*** Block opens ***

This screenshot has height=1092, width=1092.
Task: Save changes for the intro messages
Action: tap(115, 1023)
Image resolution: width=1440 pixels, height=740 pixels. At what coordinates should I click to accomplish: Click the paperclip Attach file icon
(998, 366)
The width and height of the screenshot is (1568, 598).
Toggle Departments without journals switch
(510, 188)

*** Block closes ***
*** Block opens ***

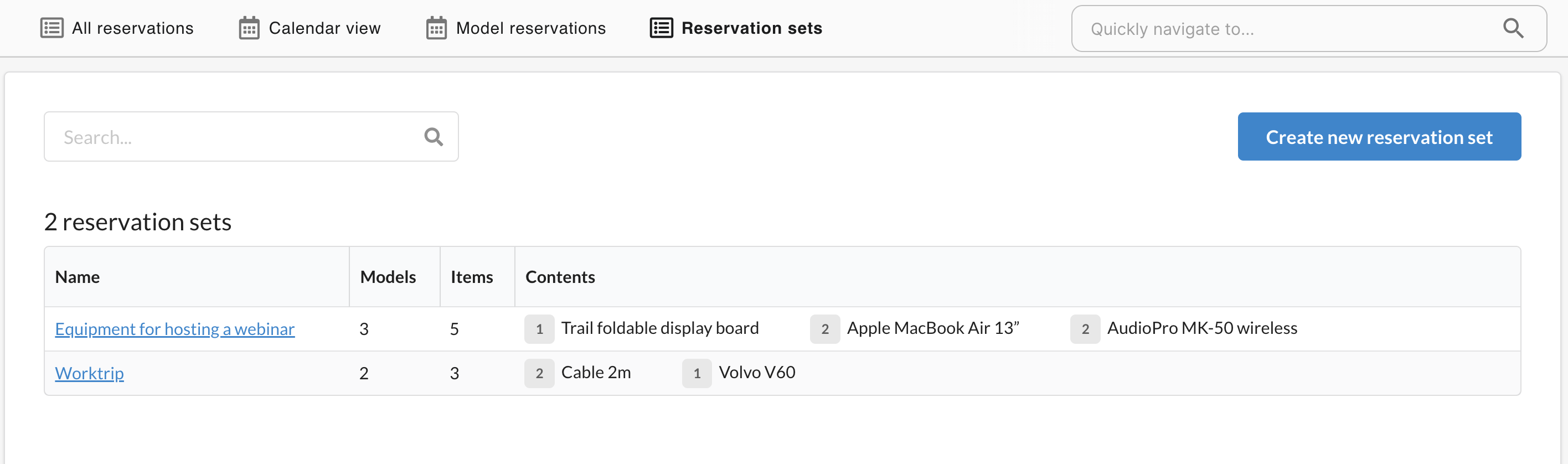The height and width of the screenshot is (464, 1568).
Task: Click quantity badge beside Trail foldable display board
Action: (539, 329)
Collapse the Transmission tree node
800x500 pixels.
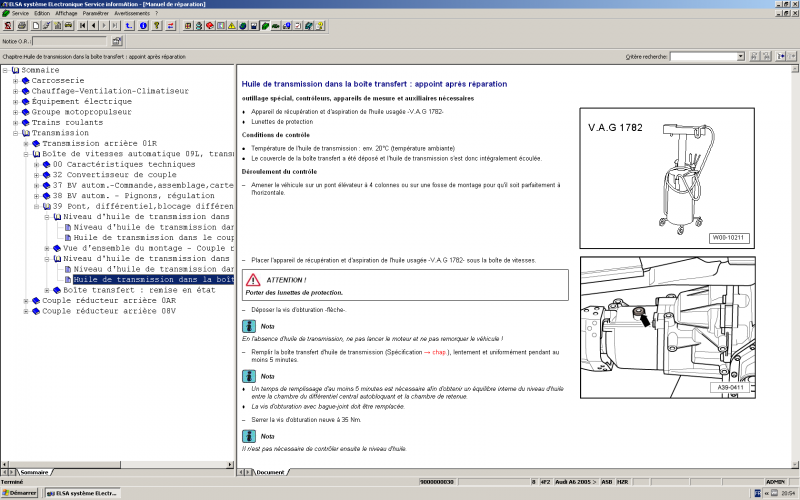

*** Block closes ***

=== ACTION ITEM ===
Take the lines above from the one containing "Collapse the Transmission tree node" down to the one containing "800x500 pixels.", and transcribe them exactly, both ends included.

=== EXERCISE ANSWER ===
Collapse the Transmission tree node
800x500 pixels.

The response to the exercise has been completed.